The methodology comes from the adoption of ethnography interpreted by designerly mindset, and it has been discussed and presented by his rigor value (method, tools and process description) as its relevance value (why it is useful for designers to understand context that they pretend to intervene into through communication design). (chapter 5)

Results

The model progressively developed on three different levels:

  • the first to describe in details contents, procedures and options of the full process of communication ethnography;
  • the second to abstract from details and show key-points and milestones activities of the process;
  • the third, which is an outlined and conceptual synthesis of the observation in ethnography practiced and entwined by dialogue and reflective practice.

The ethnography that we describe tried to answer the question about qualitative and cognitive issues within the observed organizations, and the process of ethnography (observation, interaction and narration) allow us to practically come to the understanding of the space by reaching and going over the physical dimension; the theories about dialogue and communication ethnography inspired the research process and clarify its role within a wider interest for communication and knowledge systems.

Ethnography practically has get to be a framework of techniques and tools for observation and interpretation of knowledge context by the practitioners mindset, and it is presented to designers as a practical approach for the design of knowledge tools. (chapter 6)

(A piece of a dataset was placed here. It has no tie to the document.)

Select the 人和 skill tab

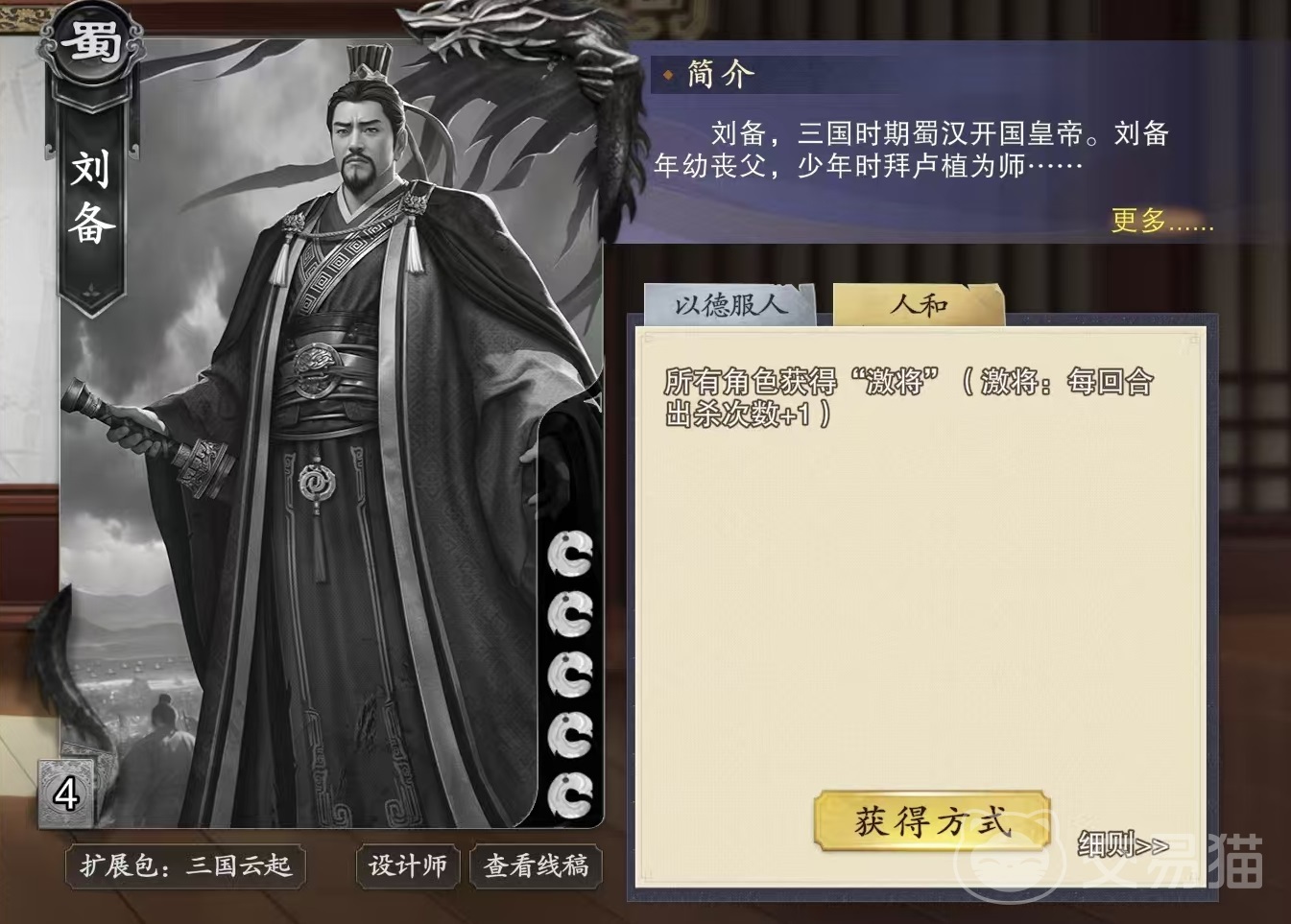point(919,304)
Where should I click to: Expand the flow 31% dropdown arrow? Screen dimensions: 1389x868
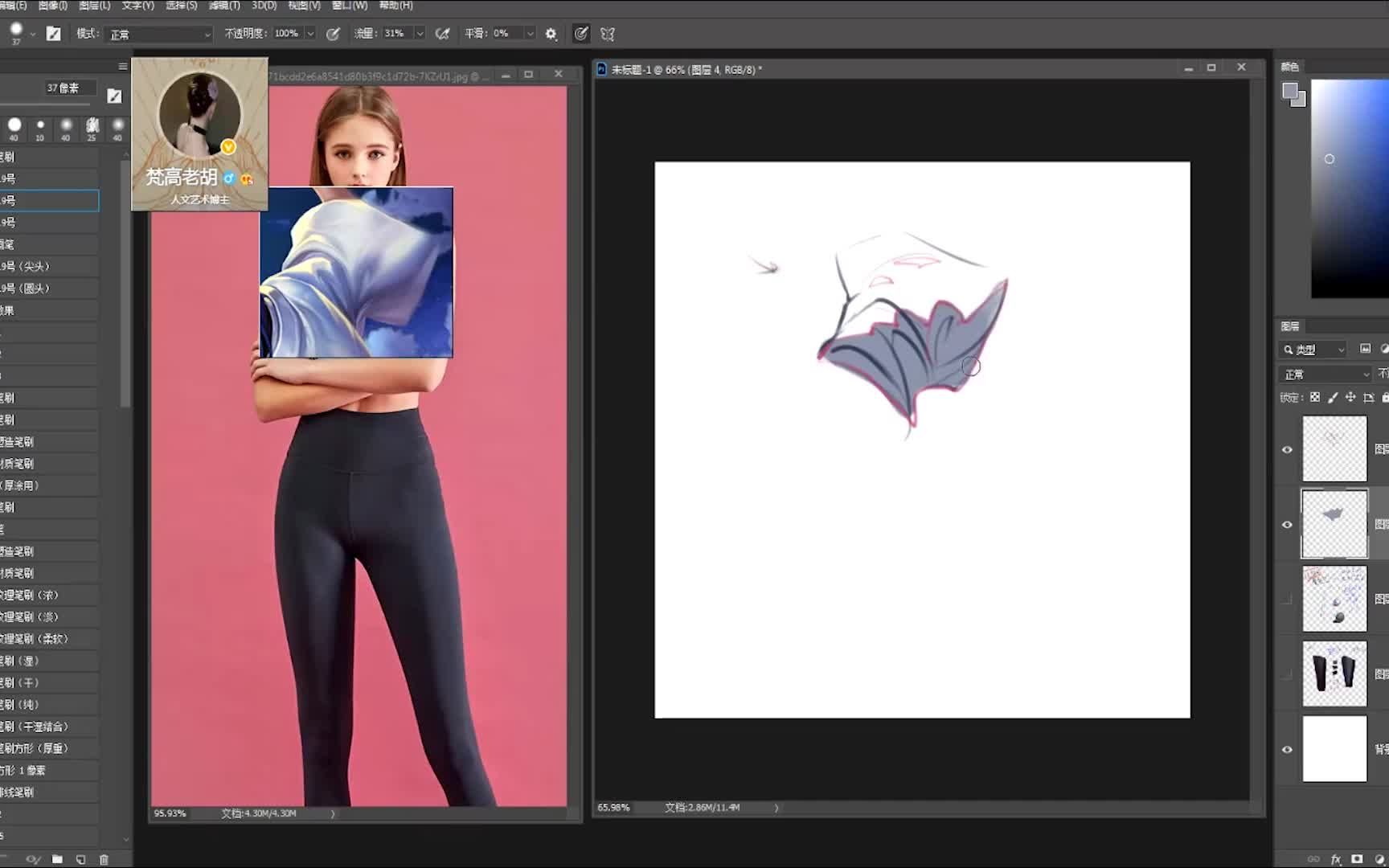(420, 34)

Together with the model which is a “final artifacts” of the research, we claim to share also the ongoing contents of research, in some way the source code of the ethnography: we suggest that insights, processes, rough thoughts are effective methodological inspirations, and in the same way than procedures and solutions, are worth openly discussing and sharing. The wider premise of this approach is the repositioning of the idea of use value, by the inspiration of open culture and peer production, according to the Internet education that knowledge grows and enhance by use, manipulation and sharing.

Conclusions

The research interprets the ethnographic plan as a design research tool for the understanding and interaction with high complexity knowledge contexts. For communication design practice, the ethnography is not considered merely as a techniques toolbox that have been borrowed from social sciences; design rhetoric refers to the ability and the purpose of design thinking and culture to act transformations; therefore ethnography is a way to face problem setting through research tools that consider observation and dialogue as the necessary design premise. (chapter 7) The model of communication ethnography based on dialogue and supported by communication artifacts allow designers to practice qualitative observatories of collaborative knowledge contexts and to exercise a rigorous and specific approach to observation and discovery (method, tools and process) as premise for design interventions within the technological and instrumental environment.

The communication design artifacts and strategies have been called into question about the ability to provide thick and aware perspective in the space and places where creative and knowledge activities occur and the relevance of particular methods by design discipline relies on the agreement between the process of building methodology and the reflective practice.

What we call design knowledge is definitely far from being a predictable output of closed process of creation.

Through this, without the interest towards a thick understanding of the context, the ground and the complexity of its creation, we might run the danger of wasting all the meaning that entwines knowledge to creativity.